Indeed, The Irish Times is encouraging readers to contact the paper if they discover any wild price differentials between Ireland and anywhere else in Europe.
After publishing my list (in which my bill came to €11.83 less in Alicante than in Dublin), I received a letter from a reader who wanted to know why I hadn't compared the price of newspapers too. And the answer, of course, is that my Spanish is of the not-very-fluent variety. So if I was to buy El Päis or the local equivalent, I might think that I'm reading an article about George W being a peaceful environmentalist whereas, in fact, it's all about his desire for a piece of the environment. And the English-language newspapers are expensive, even though many of them are actually printed in Spain. A tabloid can be between €2 and €2.50 and a broadsheet is closer to €3.

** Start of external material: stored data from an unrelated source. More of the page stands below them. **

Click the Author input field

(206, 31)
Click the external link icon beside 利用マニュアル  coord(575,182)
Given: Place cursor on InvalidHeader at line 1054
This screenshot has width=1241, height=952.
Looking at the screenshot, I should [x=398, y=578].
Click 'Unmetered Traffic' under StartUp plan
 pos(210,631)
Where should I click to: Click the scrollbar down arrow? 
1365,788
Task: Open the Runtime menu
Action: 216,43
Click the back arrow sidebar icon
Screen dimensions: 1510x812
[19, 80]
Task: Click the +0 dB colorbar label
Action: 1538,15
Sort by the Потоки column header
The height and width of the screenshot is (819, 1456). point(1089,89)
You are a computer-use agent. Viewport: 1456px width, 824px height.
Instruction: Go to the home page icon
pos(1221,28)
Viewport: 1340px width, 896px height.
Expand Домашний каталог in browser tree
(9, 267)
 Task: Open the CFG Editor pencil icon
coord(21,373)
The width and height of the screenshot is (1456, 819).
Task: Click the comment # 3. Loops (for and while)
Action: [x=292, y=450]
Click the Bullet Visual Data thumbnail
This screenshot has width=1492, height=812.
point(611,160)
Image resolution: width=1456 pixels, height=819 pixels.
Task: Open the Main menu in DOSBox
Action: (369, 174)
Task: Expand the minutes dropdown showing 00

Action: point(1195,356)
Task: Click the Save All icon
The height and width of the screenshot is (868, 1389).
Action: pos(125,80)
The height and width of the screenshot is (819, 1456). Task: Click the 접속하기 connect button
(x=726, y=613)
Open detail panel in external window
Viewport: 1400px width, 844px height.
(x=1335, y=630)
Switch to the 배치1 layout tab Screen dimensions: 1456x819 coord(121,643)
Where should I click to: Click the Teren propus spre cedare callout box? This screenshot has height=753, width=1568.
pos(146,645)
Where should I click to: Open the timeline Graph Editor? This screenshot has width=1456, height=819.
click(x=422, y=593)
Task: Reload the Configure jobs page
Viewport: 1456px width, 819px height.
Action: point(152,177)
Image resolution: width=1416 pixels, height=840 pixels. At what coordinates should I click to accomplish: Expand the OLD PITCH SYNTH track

But the cost of newspapers came into focus for me this week when I discovered that The Irish Times had gone up yet again. In January 2001, as we switched over to the euro, it cost €1.27. Now it's €1.45 - an increase of 14 per cent.
The newspaper has undergone two price increases since the euro changeover. Initially it went up to €1.40, the first increase in seven years. The newspaper would argue that it was forced to impose the second increase mainly because Mr McCreevy's last budget raised VAT on newspapers. The Irish Independent and the Irish Examiner raised their cover price by five cents at the beginning of January and The Irish Times on February 1st. All declined to absorb the VAT increase.
For all of us who got caught up in the hype of the Celtic Tiger, last week's announcement from AOL Time Warner, in which it posted the biggest loss in US corporate history, should bring us back to earth. At €98.7 billion, the loss exceeds Ireland's GNP for 2001.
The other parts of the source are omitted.